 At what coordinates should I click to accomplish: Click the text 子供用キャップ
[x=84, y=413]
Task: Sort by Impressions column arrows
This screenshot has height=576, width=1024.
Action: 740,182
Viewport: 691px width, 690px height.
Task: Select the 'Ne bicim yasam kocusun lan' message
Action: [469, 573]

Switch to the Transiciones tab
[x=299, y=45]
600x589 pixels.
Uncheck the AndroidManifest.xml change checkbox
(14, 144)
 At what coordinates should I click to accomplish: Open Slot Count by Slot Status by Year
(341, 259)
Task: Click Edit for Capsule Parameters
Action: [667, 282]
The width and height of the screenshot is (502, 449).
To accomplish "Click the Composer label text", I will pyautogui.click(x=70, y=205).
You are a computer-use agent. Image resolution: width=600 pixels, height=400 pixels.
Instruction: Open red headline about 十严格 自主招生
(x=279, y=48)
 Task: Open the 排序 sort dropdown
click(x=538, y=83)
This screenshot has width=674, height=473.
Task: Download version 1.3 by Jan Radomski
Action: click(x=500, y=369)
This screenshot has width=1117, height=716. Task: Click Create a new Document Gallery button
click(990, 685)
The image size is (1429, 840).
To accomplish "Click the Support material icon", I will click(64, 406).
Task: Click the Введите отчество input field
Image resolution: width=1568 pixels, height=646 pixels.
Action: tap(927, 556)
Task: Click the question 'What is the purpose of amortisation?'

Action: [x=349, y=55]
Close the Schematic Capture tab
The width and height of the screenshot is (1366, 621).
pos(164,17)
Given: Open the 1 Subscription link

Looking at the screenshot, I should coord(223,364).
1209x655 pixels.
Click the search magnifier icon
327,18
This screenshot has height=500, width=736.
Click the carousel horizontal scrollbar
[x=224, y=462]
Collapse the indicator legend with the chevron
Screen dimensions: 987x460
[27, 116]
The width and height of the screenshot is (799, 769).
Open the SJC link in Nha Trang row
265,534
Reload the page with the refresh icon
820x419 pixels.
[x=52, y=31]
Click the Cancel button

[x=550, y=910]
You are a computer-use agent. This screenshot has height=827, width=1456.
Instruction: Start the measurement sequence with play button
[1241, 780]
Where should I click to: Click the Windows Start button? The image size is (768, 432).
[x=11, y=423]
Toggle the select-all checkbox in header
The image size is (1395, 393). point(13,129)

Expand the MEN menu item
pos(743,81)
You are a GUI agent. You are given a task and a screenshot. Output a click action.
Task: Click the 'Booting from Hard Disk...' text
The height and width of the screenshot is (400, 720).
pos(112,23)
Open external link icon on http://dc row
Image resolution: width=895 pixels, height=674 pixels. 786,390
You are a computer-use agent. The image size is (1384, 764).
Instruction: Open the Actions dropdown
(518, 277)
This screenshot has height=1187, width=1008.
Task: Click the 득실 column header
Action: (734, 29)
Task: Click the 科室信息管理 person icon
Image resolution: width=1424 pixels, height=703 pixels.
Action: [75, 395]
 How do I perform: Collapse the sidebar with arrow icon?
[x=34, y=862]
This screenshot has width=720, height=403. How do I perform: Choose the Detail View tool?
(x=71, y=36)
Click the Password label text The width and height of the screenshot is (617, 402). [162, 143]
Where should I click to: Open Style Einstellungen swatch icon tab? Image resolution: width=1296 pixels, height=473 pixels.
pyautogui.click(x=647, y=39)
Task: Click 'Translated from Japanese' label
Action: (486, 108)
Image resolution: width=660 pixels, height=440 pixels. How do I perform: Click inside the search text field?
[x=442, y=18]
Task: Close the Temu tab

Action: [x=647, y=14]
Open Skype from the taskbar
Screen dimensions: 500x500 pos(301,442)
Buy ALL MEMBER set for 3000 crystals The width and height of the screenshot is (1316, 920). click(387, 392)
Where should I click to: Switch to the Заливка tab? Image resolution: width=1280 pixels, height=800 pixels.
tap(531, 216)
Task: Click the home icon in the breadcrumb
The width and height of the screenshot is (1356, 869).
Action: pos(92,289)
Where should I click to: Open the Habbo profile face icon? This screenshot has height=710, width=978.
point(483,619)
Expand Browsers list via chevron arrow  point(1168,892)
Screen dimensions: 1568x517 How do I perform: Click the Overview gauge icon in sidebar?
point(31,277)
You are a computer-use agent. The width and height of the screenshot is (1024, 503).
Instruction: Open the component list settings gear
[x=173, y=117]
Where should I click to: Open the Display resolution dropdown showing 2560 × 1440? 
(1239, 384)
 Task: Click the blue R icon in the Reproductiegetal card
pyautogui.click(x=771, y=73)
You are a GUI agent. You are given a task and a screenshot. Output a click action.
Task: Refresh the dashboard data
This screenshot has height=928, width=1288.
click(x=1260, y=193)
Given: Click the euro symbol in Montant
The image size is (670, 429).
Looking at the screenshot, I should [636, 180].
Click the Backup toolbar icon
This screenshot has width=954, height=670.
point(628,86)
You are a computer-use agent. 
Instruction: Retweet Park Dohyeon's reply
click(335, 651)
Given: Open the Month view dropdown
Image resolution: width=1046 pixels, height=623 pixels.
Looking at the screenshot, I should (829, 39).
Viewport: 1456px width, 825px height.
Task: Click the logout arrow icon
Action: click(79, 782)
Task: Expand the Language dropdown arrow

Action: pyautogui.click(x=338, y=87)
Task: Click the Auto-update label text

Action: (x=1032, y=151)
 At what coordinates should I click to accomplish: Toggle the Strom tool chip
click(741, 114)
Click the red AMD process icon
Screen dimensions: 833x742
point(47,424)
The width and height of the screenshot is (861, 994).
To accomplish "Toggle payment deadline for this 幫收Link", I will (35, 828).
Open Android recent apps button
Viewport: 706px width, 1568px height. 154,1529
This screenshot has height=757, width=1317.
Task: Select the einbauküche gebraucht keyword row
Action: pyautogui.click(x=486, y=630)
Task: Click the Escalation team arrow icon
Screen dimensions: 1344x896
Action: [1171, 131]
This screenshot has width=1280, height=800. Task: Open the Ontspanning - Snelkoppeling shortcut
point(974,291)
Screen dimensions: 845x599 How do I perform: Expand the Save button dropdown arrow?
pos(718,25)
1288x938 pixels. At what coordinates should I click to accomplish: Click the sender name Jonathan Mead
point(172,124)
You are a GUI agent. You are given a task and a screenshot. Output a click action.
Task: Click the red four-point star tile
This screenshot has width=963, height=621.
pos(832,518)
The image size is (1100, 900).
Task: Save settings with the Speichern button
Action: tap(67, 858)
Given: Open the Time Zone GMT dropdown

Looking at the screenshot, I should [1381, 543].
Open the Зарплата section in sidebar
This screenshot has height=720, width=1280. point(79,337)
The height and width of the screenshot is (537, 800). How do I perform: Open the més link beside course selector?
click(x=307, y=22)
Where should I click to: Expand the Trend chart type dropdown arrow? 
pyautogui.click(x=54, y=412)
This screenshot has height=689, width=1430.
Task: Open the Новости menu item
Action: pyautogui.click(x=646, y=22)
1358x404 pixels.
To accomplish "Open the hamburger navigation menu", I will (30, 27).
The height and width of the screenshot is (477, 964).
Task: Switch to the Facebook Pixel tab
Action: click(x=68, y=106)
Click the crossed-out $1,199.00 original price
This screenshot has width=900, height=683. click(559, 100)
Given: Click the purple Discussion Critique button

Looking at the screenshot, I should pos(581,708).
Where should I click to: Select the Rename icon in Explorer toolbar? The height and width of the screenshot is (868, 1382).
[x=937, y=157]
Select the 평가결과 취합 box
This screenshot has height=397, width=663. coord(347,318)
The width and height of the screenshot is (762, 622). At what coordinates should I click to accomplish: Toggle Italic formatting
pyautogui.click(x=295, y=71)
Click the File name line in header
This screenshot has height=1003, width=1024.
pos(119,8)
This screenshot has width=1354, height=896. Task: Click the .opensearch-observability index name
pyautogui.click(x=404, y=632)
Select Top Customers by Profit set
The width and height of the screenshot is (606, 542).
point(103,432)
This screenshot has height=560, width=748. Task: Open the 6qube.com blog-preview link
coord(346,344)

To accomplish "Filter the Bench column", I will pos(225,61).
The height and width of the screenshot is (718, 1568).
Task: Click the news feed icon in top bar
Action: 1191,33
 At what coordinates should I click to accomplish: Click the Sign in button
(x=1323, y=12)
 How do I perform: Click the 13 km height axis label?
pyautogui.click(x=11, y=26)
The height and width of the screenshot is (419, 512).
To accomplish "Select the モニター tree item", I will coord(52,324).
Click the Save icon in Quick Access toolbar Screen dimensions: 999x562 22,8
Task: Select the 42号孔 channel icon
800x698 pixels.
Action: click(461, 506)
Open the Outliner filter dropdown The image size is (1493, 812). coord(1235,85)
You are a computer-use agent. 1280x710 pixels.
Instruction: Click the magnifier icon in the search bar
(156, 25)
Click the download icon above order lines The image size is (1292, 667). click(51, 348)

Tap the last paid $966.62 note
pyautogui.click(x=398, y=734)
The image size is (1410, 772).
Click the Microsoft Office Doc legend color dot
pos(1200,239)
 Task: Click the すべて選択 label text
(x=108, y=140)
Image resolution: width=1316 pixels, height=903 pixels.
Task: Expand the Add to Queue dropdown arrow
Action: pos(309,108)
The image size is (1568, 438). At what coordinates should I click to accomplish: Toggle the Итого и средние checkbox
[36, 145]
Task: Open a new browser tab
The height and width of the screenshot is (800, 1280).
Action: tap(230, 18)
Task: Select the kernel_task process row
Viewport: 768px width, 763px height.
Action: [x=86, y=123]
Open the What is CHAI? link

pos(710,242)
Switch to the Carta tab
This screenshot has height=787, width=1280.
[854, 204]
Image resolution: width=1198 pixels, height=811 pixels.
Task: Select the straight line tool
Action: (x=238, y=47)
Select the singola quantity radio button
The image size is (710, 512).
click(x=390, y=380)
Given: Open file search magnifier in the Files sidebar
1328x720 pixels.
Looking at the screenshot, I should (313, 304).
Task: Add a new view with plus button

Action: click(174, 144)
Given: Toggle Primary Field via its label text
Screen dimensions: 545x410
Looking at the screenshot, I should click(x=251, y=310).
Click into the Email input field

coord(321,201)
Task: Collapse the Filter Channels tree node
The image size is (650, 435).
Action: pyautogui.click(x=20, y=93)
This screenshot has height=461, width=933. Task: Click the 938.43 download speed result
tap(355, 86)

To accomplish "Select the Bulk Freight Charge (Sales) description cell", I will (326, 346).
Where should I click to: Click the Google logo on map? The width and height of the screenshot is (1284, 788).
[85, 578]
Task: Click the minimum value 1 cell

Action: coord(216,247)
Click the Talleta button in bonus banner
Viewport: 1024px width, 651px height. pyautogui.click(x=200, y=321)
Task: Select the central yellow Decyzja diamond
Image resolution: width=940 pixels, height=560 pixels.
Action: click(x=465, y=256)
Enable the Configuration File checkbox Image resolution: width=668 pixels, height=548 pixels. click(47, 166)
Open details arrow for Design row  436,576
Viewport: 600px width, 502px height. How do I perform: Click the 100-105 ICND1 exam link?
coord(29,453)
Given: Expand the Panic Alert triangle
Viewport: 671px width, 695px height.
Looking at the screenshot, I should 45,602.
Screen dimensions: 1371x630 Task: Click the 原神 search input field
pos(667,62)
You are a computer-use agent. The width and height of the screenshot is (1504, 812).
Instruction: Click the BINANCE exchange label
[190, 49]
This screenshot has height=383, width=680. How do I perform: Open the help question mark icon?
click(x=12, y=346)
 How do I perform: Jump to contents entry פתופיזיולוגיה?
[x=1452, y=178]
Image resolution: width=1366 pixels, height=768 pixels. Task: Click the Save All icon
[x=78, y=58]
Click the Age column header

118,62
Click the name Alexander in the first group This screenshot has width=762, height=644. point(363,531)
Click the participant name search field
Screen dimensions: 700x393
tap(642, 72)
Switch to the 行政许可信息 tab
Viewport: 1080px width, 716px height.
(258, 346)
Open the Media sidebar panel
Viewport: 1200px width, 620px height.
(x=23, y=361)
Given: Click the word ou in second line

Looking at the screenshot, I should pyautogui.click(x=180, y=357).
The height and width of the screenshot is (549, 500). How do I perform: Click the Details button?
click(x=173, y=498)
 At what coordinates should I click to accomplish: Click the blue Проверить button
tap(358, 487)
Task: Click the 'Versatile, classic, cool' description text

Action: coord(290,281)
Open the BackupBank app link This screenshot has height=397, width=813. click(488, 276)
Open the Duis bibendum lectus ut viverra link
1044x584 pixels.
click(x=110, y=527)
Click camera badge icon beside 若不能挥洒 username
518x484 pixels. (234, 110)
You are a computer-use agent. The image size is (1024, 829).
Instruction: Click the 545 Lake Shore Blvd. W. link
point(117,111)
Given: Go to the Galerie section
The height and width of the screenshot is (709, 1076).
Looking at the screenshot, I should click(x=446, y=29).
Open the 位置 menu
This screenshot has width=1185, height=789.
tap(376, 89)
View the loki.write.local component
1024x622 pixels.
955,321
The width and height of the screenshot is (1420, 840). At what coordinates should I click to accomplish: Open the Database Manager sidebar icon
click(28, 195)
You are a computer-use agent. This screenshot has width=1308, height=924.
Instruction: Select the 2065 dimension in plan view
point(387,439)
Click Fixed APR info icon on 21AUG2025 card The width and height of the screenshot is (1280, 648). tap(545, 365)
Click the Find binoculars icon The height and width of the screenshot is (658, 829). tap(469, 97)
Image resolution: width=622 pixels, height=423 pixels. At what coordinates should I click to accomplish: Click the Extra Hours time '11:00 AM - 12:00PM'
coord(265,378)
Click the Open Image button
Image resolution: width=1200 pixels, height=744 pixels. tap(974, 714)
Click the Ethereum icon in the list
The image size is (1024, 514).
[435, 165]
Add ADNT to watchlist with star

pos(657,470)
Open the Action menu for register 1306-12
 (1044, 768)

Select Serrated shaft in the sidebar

WHAT YOU NEED TO DO: Only lines with the word "tree" should be collected from the material.

RESULT OF THIS TASK:
To accomplish "Select the モニター tree item", I will coord(52,324).
Task: Collapse the Filter Channels tree node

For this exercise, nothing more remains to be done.